Le Tribunal des activités économiques de Paris, dans un jugement du 23 janvier 2026, s’est prononcé sur une demande de sursis à statuer dans un litige relatif à une garantie d’actif et de passif. Une société cessionnaire de parts sociales réclamait l’indemnisation de désordres affectant un EHPAD, tandis que la société cédante contestait la mise en jeu de la garantie autonome. La question de droit portait sur l’opportunité de surseoir à statuer dans l’attente d’une expertise judiciaire en cours. Le tribunal a ordonné le sursis à statuer, considérant que l’expertise était de nature à éclairer le litige.
L’office du juge face à une demande de sursis pour expertise extérieure.
Le tribunal exerce son pouvoir discrétionnaire en ordonnant le sursis à statuer, soulignant la nécessité d’attendre le rapport d’expertise. Il rappelle que l’article 378 du code de procédure civile permet cette mesure lorsque l’événement attendu est susceptible d’avoir un impact sur la décision. En l’espèce, le juge constate que la mission de l’expert nommé par le président du tribunal judiciaire de Draguignan vise à déterminer l’origine et l’imputabilité des désordres. Il en déduit que ce rapport « est de nature à éclairer le juge sur le caractère erroné des déclarations faites par SOLAMAR dans le protocole » (Motifs). Cette décision traduit un souci de bonne administration de la justice, évitant une décision précipitée sur des faits encore incertains.
La portée des stipulations contractuelles face à l’office du juge.
Le tribunal écarte l’argument de la demanderesse fondé sur un délai de préavis de cinq jours prévu au protocole, faute de sanction expresse. Il affirme ainsi la prééminence des règles de procédure sur les clauses contractuelles dépourvues de conséquence juridique.
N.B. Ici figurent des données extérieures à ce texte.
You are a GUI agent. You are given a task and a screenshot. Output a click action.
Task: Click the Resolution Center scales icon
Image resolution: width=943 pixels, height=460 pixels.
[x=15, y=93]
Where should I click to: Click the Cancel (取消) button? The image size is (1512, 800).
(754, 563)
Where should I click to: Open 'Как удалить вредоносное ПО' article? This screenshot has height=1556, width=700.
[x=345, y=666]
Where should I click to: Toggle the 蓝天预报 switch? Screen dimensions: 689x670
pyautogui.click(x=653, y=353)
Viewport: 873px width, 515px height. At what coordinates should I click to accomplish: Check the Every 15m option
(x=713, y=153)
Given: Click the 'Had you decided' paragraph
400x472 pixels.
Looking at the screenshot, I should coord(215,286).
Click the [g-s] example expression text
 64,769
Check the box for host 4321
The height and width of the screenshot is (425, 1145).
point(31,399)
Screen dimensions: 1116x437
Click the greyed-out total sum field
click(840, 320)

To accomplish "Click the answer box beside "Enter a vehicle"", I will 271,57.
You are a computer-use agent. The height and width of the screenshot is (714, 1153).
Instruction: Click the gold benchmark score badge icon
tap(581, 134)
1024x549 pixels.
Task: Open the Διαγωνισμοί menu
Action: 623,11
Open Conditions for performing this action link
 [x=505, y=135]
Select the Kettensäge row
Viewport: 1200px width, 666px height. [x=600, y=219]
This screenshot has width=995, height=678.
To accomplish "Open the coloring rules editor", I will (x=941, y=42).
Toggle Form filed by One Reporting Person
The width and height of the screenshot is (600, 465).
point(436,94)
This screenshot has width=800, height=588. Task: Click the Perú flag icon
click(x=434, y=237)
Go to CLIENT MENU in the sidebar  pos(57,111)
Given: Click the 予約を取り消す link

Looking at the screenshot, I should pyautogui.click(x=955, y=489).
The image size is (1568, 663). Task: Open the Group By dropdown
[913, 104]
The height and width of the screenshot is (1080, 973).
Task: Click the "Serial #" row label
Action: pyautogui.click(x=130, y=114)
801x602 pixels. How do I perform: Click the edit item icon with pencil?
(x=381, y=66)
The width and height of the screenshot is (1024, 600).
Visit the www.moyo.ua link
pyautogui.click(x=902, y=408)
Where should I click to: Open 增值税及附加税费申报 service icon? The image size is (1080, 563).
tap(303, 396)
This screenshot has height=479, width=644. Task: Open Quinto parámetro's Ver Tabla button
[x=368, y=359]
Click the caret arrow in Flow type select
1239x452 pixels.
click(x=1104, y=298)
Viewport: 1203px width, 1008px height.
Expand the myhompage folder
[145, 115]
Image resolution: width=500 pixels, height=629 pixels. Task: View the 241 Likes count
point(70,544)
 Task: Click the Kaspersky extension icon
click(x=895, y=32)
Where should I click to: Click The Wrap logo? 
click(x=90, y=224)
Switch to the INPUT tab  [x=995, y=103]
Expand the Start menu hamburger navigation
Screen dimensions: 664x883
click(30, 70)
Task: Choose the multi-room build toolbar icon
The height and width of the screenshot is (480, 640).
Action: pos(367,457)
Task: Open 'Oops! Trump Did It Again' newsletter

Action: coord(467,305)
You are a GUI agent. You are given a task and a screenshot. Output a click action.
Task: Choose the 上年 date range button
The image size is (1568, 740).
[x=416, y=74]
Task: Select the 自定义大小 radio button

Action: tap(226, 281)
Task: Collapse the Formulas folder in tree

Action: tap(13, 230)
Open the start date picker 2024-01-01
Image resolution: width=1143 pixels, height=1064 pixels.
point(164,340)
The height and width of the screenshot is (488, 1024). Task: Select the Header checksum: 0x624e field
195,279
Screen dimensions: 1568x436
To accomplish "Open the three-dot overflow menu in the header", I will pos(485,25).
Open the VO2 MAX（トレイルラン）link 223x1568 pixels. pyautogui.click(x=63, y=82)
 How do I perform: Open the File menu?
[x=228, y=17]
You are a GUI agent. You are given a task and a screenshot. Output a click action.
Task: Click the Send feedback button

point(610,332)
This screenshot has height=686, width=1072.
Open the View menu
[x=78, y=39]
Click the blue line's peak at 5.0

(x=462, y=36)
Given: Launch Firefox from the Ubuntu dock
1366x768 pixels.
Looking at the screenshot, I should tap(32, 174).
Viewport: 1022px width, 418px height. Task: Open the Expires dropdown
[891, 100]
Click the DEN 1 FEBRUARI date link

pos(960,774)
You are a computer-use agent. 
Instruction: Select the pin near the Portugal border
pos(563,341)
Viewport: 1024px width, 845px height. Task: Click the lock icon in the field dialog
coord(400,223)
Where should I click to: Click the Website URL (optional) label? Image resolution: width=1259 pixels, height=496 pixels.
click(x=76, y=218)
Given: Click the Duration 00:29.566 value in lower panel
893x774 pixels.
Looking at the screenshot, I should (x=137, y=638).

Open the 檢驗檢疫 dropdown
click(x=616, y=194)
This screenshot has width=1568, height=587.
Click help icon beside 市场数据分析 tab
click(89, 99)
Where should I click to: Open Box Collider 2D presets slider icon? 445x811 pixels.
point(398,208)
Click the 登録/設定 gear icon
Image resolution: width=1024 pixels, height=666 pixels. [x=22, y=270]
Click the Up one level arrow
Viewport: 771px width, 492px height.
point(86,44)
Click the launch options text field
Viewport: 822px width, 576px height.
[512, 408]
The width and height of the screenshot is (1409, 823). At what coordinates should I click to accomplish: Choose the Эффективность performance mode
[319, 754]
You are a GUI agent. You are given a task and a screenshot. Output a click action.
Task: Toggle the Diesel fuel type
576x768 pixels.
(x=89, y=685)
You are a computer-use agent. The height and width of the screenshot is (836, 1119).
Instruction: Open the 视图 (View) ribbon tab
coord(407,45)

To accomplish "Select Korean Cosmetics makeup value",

Le juge valorise également la portée de la garantie souscrite, en reliant les déclarations sur l’état du bien à la notion de vice caché. Il relève que « la responsabilité du vendeur est donc susceptible d’être poursuivie de ce chef s’il est établi que les vices étaient cachés » (Motifs). Cette approche protège le cessionnaire en maintenant la possibilité d’une action au fond après l’expertise.
La valeur de ce jugement est principalement procédurale, confirmant le large pouvoir d’appréciation du juge pour ordonner un sursis. Il illustre la complémentarité entre une expertise technique extérieure et un litige contractuel, l’une servant à éclairer l’autre. La portée de la décision est limitée à l’instance, mais elle conditionne l’issue du débat sur la garantie. En réservant les autres demandes, le tribunal préserve l’effet utile de la procédure et renvoie les parties à une éventuelle conciliation ou à une décision sur le fond après expertise.